AUGUSTUS is an international, multicentre, randomised trial with a 2x2 factorial design to compare apixaban + aspirin or placebo with a VKA + aspirin or placebo in patients with AF who develop ACS and/or undergo PCI and are receiving a P2Y12 inhibitor. As such, it is the largest and only prospective randomised trial to investigate efficacy and safety of aspirin vs placebo with either non-VKA or VKA oral anticoagulation and a P2Y12 inhibitor for all patients.

Primary outcome of the study was the composite of major or clinically relevant non-major (CRNM) bleeding defined by the International Society on Thrombosis and Haemostasis (ISTH). Key secondary outcomes included the composite of death or hospitalisation, and recurrent ischaemic events (i.e. death, myocardial infarction, stroke, stent thrombosis, or urgent revascularisation). Eligible patients had AF (prior, persistent, 6 hours), and ACS or PCI, and planned on receiving a P2Y12 inhibitor for 6 months. Exclusion criteria were contraindication to dual antiplatelet therapy and other reasons for VKA, such as prosthetic valve or mitral stenosis.
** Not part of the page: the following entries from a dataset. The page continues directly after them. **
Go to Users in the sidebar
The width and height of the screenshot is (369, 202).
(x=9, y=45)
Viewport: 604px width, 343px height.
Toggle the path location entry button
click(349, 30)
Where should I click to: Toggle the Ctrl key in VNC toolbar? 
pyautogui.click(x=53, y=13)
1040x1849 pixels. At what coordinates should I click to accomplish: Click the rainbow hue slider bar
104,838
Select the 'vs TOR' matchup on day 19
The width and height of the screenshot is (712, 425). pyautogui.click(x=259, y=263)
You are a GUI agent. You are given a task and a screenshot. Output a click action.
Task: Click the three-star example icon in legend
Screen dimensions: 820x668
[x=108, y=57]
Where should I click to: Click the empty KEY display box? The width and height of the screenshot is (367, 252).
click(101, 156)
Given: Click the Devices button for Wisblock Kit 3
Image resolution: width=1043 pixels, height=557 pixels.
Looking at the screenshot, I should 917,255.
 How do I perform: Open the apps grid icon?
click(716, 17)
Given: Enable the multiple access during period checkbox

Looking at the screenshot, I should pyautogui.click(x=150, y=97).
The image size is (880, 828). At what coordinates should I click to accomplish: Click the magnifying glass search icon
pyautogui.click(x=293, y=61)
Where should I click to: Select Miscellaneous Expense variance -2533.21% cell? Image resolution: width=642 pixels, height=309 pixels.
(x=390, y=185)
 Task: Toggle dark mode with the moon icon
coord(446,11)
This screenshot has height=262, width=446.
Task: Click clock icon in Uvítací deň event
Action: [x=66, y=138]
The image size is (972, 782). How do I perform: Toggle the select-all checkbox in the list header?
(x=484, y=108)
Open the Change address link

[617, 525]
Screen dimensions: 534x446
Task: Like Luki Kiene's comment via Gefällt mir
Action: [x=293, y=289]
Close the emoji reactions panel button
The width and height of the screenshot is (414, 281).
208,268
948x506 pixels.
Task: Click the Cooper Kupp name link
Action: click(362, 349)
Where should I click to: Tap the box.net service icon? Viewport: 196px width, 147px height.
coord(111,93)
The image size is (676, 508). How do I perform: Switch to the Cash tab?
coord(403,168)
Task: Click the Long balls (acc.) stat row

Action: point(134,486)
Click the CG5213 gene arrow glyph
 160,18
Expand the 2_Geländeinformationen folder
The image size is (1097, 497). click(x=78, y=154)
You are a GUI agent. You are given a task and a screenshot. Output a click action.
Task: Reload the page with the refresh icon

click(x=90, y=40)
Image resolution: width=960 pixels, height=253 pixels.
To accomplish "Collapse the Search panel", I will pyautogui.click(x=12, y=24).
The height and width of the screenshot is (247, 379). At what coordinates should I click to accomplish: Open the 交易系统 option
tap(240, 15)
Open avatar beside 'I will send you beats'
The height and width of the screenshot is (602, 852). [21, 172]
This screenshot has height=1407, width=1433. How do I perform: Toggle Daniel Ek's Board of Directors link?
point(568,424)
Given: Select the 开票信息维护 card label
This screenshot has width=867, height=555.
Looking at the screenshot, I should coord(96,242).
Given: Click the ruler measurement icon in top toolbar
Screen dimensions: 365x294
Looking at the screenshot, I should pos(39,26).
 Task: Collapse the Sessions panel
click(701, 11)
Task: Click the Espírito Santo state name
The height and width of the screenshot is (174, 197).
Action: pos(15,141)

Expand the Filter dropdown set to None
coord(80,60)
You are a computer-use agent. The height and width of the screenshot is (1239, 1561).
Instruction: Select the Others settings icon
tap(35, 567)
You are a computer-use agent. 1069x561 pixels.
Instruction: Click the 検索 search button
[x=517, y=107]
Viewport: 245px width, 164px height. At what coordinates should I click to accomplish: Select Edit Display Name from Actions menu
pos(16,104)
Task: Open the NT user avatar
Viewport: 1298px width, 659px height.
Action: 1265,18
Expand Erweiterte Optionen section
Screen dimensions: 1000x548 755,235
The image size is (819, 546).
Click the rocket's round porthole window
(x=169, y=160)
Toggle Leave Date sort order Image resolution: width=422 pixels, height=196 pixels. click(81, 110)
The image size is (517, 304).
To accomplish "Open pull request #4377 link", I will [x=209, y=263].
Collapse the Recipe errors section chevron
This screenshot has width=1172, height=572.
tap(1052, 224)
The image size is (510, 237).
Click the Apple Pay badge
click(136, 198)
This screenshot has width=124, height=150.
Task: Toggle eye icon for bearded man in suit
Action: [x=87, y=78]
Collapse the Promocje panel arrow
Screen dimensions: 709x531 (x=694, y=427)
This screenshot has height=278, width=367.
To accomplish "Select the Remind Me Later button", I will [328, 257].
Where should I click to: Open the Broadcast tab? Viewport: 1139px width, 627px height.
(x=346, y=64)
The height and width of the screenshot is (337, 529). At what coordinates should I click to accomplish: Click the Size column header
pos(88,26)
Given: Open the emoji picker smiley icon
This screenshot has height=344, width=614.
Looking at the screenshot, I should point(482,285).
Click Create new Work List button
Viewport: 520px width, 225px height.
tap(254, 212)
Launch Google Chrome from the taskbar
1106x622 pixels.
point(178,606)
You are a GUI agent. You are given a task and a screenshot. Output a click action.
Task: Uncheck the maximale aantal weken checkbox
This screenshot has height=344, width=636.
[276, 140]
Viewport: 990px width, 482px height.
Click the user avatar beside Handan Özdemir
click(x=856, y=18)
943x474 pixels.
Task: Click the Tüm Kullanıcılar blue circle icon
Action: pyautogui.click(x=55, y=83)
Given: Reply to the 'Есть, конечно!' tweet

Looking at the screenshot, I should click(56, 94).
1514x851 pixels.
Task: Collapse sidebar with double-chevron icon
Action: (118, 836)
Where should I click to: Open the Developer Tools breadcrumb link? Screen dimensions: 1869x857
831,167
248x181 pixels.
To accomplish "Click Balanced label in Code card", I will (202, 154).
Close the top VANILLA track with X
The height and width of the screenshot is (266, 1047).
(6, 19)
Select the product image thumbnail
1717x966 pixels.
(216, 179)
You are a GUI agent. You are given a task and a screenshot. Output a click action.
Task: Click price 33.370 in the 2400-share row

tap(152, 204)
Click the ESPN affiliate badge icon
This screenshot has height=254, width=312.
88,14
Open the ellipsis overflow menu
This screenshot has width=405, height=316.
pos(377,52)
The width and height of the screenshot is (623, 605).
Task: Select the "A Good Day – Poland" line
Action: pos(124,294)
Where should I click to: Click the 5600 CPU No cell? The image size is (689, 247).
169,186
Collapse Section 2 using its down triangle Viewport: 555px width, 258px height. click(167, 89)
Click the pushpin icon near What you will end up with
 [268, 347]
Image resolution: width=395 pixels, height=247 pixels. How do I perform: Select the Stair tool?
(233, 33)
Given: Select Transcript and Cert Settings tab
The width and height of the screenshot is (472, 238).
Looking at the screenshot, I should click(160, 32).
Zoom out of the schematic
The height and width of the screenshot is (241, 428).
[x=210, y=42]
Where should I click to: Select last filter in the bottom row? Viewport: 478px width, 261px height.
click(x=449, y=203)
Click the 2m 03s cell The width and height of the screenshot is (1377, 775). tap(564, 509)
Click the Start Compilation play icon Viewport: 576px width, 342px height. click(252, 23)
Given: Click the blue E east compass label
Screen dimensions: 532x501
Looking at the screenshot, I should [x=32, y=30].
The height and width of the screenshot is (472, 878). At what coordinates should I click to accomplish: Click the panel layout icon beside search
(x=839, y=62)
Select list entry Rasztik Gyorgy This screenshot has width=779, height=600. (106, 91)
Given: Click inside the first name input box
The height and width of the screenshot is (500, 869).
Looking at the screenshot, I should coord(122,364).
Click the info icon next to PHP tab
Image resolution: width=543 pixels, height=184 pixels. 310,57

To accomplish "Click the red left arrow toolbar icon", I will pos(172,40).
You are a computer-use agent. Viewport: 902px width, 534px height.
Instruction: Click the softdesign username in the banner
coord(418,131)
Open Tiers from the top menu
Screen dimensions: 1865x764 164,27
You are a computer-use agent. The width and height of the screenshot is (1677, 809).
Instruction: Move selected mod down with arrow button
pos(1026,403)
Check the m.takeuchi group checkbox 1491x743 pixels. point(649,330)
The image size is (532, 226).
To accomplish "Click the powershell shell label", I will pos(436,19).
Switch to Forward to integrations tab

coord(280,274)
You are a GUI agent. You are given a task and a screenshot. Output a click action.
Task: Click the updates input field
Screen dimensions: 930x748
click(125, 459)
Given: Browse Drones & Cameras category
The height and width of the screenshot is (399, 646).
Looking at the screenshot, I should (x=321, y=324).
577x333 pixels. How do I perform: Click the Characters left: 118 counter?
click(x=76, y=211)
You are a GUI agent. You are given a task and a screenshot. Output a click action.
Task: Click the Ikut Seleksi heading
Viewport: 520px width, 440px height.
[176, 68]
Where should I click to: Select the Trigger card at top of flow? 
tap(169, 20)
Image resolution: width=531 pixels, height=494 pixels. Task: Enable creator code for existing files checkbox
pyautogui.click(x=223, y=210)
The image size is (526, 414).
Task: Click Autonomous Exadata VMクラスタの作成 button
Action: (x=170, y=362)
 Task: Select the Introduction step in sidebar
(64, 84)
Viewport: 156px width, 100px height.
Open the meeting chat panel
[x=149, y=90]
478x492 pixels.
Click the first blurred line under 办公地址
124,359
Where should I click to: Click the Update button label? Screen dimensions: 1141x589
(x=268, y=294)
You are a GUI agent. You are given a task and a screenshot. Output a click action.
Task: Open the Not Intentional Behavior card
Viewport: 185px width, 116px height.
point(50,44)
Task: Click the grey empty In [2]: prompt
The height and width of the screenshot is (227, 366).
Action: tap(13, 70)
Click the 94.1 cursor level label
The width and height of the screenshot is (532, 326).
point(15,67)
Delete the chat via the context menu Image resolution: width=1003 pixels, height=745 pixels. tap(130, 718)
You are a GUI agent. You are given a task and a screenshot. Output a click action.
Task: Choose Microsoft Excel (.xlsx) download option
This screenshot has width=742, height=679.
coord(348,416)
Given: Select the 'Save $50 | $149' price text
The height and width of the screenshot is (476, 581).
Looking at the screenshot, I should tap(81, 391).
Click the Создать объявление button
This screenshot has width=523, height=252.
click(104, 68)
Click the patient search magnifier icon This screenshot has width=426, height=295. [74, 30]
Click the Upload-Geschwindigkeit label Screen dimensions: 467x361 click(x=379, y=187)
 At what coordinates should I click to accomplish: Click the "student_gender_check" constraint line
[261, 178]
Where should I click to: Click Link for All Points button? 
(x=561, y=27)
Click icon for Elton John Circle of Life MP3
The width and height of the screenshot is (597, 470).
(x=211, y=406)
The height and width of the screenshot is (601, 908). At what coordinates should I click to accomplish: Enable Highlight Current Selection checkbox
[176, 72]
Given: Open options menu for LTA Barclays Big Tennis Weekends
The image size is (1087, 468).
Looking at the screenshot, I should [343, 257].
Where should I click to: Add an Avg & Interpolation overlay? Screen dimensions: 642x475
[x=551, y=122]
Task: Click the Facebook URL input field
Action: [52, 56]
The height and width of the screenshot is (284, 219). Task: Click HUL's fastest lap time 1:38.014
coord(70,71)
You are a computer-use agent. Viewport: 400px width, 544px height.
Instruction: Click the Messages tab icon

Patients (n=4,614) were randomised to either apixaban 5 mg BID (2.5 mg in selected patients) + aspirin or placebo, and VKA (INR 2-3) + aspirin or placebo.

In general, the stent thrombosis rate in the study as a whole was less than 1%. The percentage of definite or probable stent thrombosis in patients treated with apixaban (n=2,306) was 0.6% vs 0.8% in those on VKA (n=2,308; HR 0.77; 95% CI, 0.38-1.56). For those on aspirin (n=2,307), definite or probable stent thrombosis occurred in 0.5% vs 0.9% in those on placebo (n=2,307; HR 0.52; 95% CI, 0.25-1.08). However, this trial was not powered for ischaemic risk.

Results also showed that the cumulative incidence of events for major/CRNM bleeding was 10.5% for apixaban and 14.7% for VKA (HR 0.69; 95% CI, 0.58-0.81; P<0.001); this was 16.1% for the aspirin groups and 9% for the placebo groups (HR 1.89; 95% CI, 1.59-2.24; P<0.001). For VKA + aspirin this was 18.7%, for apixaban + aspirin 13.8%, for VKA + placebo 10.9%, and for apixaban + placebo 7.3%. The absolute risk reduction with apixaban + placebo vs VKA + aspirin was 11.4% (number needed to treat 9).

For the secondary outcome, the cumulative incidence of events for death/hospitalisation was 23.5% for apixaban and 27.4% for VKA (HR 0.83; 95% CI, 0.74-0.93; P=0.002); this was 26.2% for aspirin and 24.7% for placebo (HR 1.08; 95% CI, 0.96-1.21; P=0.20). For VKA + aspirin, this was 25.7%, for apixaban + aspirin 24.9%, for VKA + placebo 27.3%, and for apixaban + placebo 22.0%. The absolute risk reduction with apixaban + placebo vs VKA + aspirin was 5.5% (number needed to treat 18).

1. Lopes RD, et al. Abstract 407-13. ACC 2019, 16-18 March, New Orleans, USA.